Phil Bowen
One of the great things about this job- it's not the money or the glamour, believe me- is meeting some really awesome people running some great organisations. Last week, I met with Dan Berelowitz, the chief executive and co-founder of an organisation called the International Centre for Social Franchising to talk about how innovative projects can spread.
It is an issue central to the Centre's mission to help great start up projects in one part of the country to become part of innovative practice elsewhere. It is also a huge issue for Government- what can we learn from a great project in, say, Hampshire and how can that become part of informing practice and maybe ultimately policy across the country?
The key to it, as Daniel laid out, is a five stage process:
Prove: Get some hard evidence of impact;
Design: Think through exactly what you are going to do before you do it;
Systemise: Document everything needed to create, run and maintain a network of replications. .
Pilot: Replication is a learning process- it's still a best guess until it's been put into practice.
Scale: Harness the innovation of a network.
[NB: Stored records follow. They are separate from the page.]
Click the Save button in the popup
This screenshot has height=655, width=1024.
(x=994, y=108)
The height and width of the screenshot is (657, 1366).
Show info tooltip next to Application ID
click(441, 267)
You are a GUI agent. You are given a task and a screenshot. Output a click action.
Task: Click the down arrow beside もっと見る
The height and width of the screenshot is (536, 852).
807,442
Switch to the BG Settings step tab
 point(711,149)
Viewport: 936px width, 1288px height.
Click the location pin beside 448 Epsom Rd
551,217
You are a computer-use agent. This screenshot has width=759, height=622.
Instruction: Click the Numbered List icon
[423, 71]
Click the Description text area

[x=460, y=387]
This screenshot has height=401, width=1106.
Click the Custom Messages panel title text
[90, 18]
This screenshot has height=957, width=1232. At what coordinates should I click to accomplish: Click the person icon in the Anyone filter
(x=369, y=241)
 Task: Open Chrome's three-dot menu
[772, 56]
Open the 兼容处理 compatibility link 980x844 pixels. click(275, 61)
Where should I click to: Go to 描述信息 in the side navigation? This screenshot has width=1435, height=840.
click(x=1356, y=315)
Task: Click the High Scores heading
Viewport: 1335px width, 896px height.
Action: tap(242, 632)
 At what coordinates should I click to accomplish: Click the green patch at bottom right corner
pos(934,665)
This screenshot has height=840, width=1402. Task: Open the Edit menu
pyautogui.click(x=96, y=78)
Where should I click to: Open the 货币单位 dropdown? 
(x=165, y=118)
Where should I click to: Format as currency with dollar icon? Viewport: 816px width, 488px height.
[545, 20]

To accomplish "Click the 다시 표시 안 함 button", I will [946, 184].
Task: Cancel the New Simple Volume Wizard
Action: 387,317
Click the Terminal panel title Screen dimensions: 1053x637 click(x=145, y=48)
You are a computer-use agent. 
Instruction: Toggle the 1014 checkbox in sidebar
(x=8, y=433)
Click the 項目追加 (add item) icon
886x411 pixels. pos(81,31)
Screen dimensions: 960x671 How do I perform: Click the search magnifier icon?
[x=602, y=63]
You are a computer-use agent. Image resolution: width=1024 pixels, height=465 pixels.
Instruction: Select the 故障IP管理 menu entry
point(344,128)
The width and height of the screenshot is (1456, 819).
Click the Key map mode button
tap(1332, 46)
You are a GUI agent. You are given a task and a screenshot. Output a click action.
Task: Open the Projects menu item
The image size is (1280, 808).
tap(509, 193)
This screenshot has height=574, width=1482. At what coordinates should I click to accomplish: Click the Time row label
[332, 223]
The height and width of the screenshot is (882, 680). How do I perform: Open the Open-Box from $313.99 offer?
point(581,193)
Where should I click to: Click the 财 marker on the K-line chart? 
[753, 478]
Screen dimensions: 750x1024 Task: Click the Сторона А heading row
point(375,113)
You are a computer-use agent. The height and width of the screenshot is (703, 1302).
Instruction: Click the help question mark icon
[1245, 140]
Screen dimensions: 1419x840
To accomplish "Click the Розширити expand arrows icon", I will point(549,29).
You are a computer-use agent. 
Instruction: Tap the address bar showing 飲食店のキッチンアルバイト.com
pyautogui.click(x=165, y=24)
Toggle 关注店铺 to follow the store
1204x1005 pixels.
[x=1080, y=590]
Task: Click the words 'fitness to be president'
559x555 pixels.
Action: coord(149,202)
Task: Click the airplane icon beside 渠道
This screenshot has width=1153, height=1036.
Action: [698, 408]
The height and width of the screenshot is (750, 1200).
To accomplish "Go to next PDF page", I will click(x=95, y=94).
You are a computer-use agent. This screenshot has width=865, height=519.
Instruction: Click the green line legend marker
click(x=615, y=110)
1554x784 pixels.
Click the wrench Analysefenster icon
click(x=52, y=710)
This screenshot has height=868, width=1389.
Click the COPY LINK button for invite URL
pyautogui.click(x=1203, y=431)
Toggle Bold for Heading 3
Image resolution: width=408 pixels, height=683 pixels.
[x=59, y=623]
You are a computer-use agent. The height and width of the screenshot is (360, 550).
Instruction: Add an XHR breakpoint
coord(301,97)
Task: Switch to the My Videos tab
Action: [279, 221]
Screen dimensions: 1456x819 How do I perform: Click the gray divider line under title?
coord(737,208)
The thing that really came out of our discussion was that when replicating, it really is worth seeking advice. The skills required to make a start up innovation great may not be the same ones you need to replicate and it's ok, indeed very advisable, to seek support and advice. In our work, especially the StreetCraft Scholarship, we are trying to provide that advice and support to innovators to make our criminal justice system better.
My discussion with Dan also makes me think that Government, which often wants to go to scale quickly, would be advised to heed the advice of ICSF's replication tests and take it in measured steps. Moreover, that policy itself, the way it is decided and 'mainstreamed', may be a model that seeks to do too much too quickly. On a number of occasions while I was a civil servant, we were constantly disappointed that efforts to spread the essence of a particular piece of innovative practice everywhere across the country would end up not quite capturing the dynamism of the original.
Lastly, it makes me think that my organisation, which aspires to be an intermediary between Government and frontline practitioners, has a job to improve the way we incubate, support and let innovation grow.